[Records contained in a dataset]
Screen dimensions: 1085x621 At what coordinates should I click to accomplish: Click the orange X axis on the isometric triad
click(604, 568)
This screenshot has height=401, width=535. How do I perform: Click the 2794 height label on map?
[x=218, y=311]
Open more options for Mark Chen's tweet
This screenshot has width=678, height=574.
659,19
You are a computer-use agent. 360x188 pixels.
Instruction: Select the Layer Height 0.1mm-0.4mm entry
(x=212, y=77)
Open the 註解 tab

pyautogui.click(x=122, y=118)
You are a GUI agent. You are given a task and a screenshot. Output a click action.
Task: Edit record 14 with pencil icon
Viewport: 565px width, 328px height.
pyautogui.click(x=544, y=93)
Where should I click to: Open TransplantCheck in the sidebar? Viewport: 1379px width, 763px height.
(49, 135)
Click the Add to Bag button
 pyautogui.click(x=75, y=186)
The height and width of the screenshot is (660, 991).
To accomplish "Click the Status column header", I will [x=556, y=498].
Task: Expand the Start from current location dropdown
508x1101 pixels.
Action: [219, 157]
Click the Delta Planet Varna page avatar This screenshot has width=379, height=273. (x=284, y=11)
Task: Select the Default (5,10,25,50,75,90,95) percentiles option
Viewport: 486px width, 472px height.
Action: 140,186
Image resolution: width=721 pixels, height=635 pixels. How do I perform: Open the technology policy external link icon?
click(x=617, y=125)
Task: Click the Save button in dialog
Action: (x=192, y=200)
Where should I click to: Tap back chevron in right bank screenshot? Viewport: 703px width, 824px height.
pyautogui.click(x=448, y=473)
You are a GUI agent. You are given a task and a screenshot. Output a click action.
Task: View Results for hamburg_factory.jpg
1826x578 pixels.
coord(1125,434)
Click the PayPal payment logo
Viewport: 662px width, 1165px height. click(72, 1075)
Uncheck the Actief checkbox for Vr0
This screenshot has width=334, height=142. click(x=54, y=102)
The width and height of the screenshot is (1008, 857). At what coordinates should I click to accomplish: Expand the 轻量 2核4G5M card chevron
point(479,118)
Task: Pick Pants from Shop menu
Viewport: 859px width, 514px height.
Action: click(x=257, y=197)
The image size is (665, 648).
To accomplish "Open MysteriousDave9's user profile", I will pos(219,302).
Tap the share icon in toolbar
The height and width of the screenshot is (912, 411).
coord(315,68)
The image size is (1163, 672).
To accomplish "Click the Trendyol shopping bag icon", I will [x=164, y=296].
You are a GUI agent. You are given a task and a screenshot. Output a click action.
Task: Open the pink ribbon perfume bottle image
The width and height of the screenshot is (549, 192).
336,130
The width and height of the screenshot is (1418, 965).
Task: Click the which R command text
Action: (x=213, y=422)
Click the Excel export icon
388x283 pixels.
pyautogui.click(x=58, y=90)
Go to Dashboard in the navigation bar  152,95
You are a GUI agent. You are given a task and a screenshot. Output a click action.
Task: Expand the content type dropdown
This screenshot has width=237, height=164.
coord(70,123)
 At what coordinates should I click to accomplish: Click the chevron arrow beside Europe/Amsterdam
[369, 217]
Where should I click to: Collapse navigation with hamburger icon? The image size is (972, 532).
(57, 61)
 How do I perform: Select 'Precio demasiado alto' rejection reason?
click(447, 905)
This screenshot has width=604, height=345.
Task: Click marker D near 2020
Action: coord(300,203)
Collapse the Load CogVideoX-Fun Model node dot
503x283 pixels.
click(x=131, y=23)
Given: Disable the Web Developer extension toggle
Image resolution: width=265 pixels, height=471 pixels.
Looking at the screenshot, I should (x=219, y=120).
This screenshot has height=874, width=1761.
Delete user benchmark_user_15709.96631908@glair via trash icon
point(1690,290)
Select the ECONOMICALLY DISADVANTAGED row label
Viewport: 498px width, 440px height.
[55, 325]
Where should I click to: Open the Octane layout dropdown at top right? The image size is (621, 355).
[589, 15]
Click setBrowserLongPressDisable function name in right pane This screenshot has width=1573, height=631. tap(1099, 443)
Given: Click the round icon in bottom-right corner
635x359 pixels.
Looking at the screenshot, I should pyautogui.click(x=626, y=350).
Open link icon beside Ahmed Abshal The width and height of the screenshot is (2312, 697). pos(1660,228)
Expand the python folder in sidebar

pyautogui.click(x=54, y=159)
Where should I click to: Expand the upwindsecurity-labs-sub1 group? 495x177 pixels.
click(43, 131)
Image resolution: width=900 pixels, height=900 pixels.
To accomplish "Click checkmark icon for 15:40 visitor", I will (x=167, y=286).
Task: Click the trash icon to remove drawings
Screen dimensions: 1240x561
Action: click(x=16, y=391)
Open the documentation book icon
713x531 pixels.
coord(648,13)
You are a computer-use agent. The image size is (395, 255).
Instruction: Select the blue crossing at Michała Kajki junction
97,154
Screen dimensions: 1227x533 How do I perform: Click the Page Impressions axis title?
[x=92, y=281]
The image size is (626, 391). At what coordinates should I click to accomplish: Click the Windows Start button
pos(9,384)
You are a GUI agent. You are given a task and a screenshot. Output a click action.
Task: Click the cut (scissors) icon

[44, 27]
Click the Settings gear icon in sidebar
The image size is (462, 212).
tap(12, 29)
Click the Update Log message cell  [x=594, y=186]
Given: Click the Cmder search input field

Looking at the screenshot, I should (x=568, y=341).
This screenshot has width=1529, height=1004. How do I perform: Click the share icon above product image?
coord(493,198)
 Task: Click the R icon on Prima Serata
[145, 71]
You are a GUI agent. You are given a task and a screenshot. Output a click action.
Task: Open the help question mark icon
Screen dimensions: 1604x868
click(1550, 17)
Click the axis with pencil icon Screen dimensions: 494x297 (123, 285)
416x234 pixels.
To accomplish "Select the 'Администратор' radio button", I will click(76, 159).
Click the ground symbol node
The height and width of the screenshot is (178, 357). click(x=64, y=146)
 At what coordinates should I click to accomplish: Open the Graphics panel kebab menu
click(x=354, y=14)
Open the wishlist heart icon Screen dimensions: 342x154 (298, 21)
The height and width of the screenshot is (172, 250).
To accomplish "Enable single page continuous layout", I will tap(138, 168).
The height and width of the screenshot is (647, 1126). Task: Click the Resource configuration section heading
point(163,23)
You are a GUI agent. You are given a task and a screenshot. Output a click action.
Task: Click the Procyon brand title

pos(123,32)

- _WORK INSTRUCTIONS_
Return only the lines of the records in which the string "pencil" appears.

- _EXERCISE OUTPUT_
Task: Edit record 14 with pencil icon
Click the axis with pencil icon Screen dimensions: 494x297 (123, 285)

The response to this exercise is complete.